China’s holdings of U.S. Treasuries rose in February, as net new foreign purchases increased to their largest since May 2017, data from the Treasury Department showed on Monday.
Data showed China’s holdings rose to $1.177 trillion from $1.168 trillion in January. China remains the largest non-U.S. holder of Treasuries.
“This was sort of a giveback with respect to China,” said Gennadiy Goldberg, interest rates strategist at TD Securities in New York. “China did buy $8-1/2 billion in Treasuries in February, but they actually sold $16.7 billion the previous month.”
Overall foreign holdings of U.S. government bonds and notes rose to $6.21 trillion in February from $6.260 trillion the previous month. The increase came after three straight months of declines.
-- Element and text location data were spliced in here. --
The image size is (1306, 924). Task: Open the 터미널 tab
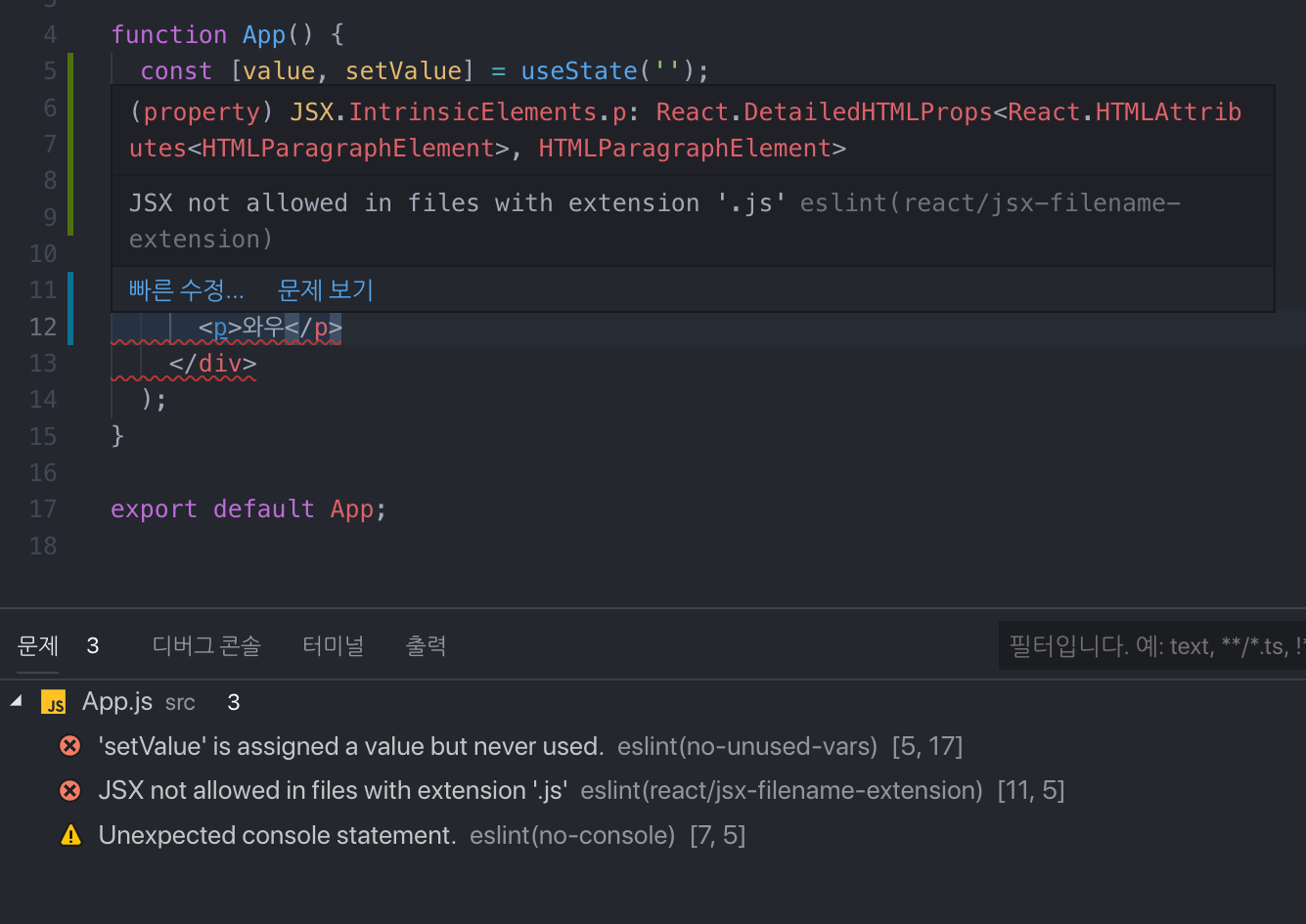pyautogui.click(x=333, y=646)
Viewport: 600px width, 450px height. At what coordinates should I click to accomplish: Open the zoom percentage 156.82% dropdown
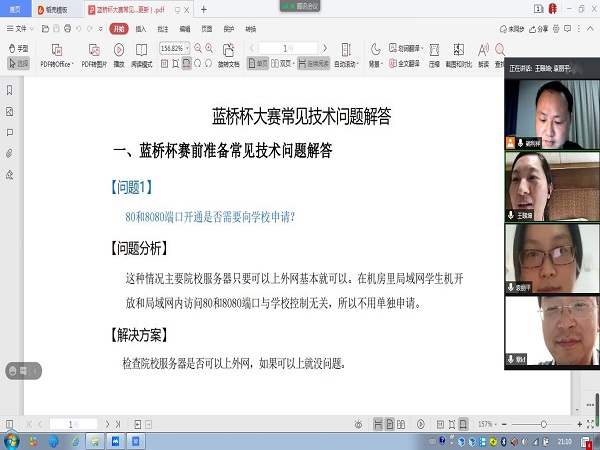[x=188, y=48]
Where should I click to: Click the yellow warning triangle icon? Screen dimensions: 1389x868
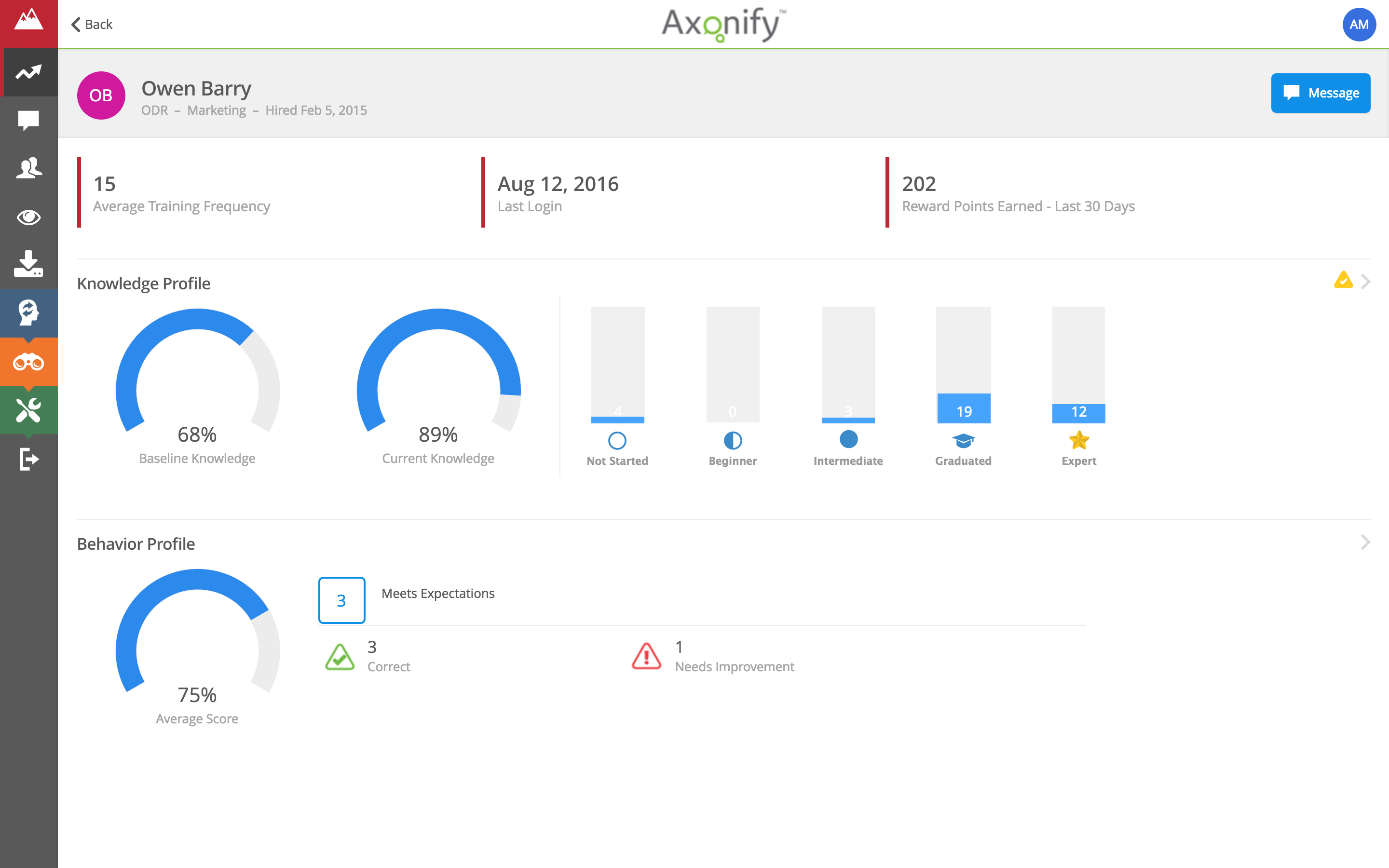[x=1343, y=280]
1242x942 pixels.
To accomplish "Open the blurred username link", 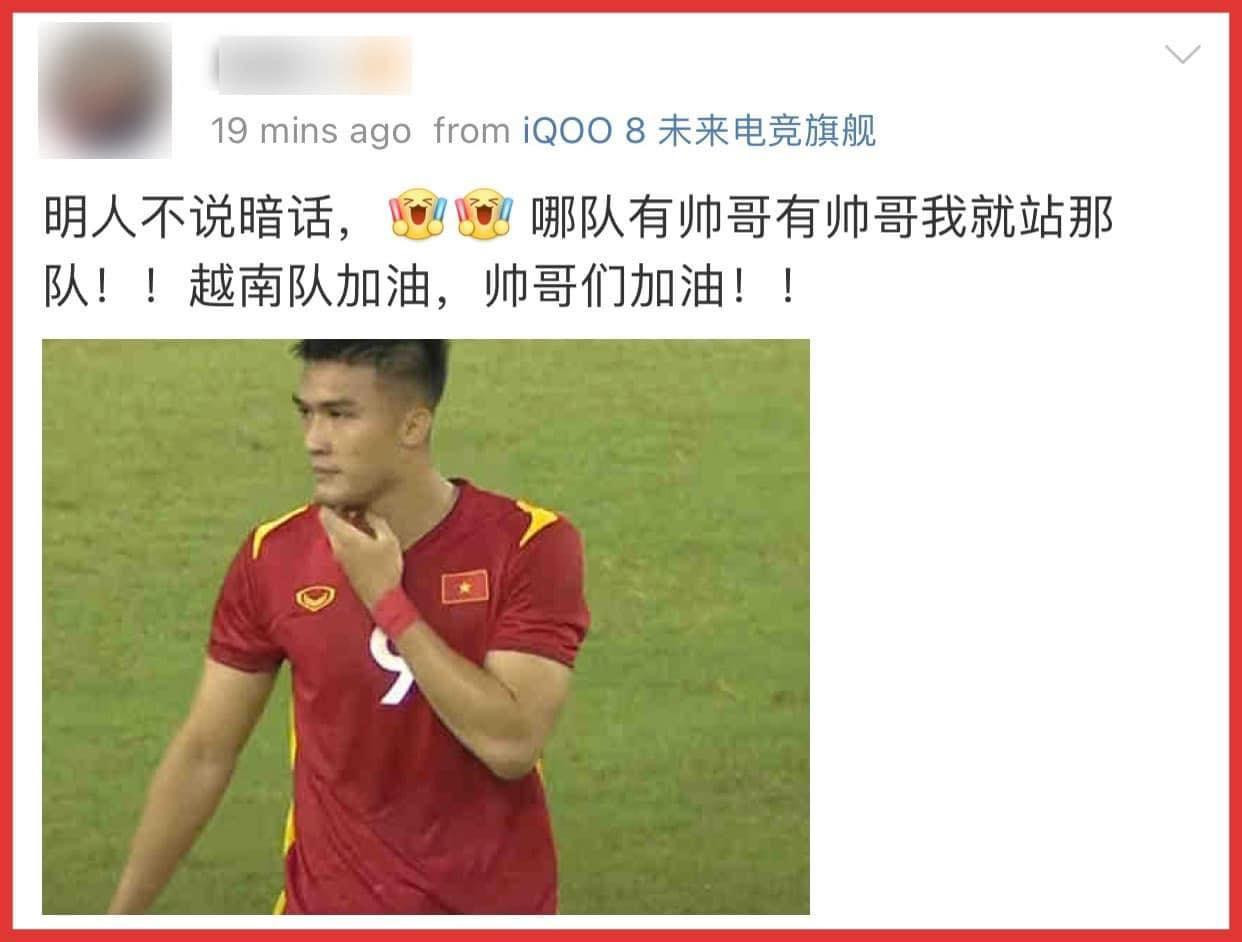I will [x=313, y=65].
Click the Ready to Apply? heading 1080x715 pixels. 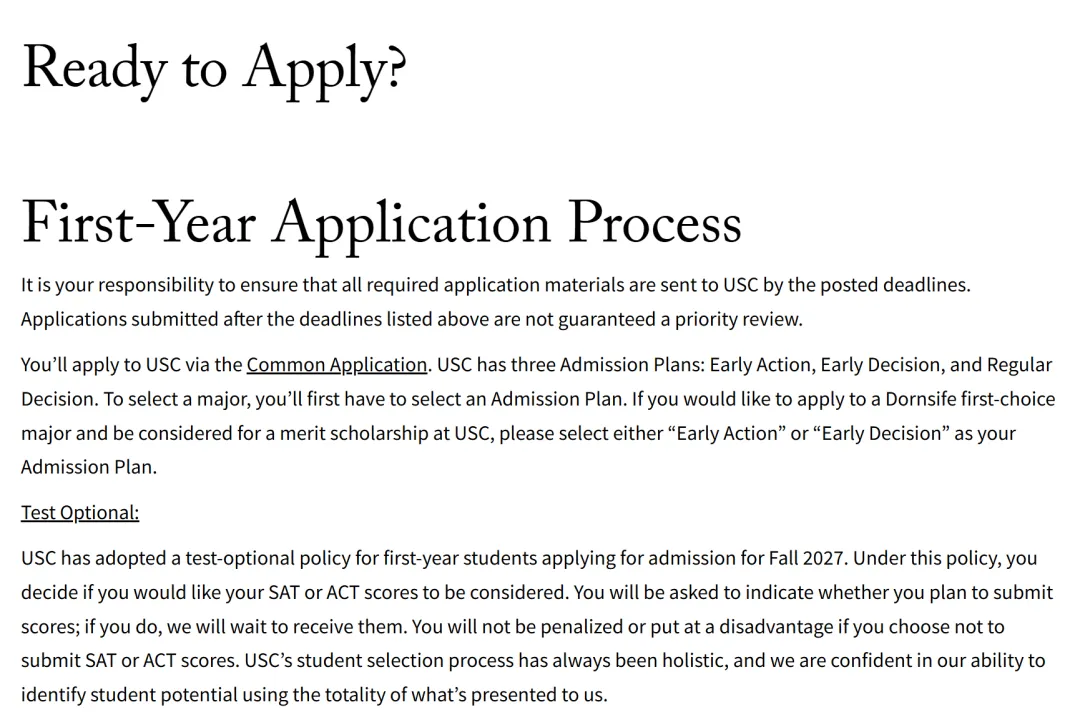click(214, 69)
That said, foreign demand for Treasuries has slowed overall in the second half of February, which included a near-record sales week, as the government boosted issuance to help fund U.S. President Donald Trump’s tax overhaul and a two-year budget deal, according to Treasury data.
Net new purchases of Treasuries swelled to $43.186 billion, the largest since last May.
“Treasury rates actually peaked in February,” said Goldberg. “Higher rates have made Treasuries more attractive.”
Benchmark U.S. 10-year yields hit a high of 2.957 percent, which was the highest since January 2014.
February’s data also does not yet reflect the ongoing trade tension between the United States and China. U.S. President Donald Trump announced his plan to would impose hefty tariffs on imported steel and aluminum to protect U.S. producers on March 1.
“That’s more of a slow-burning story,” said Goldberg. “It’s a bit too soon for any tariff talk to have an impact of China’s Treasury holdings.
He added that China holds Treasuries for monetary policy reasons and to regulate its currency.
“Selling U.S. Treasuries would be a last resort for China,” Goldberg said.
Japan’s holdings of Treasuries, meanwhile, declined in February to $1.059 trillion, their lowest level since December 2001, data showed. Japan is still the second largest holder of Treasuries.
Analysts said Japanese investors buy Treasuries on a cross-currency hedged basis and the advantage has gone against U.S. debt because of the rise in Libor cost.
U.S. stocks, meanwhile, saw outflows of $1.202 in February, from $34.454 billion in February. January stock inflows were the largest since May 2007.
Data further showed that offshore investors purchased $49 billion in long-term U.S. assets after buying a revised $61.4 billion in January. Including shorter-dated securities, overseas bought $44.7 billion in February, from a revised $122.6 billion the previous month.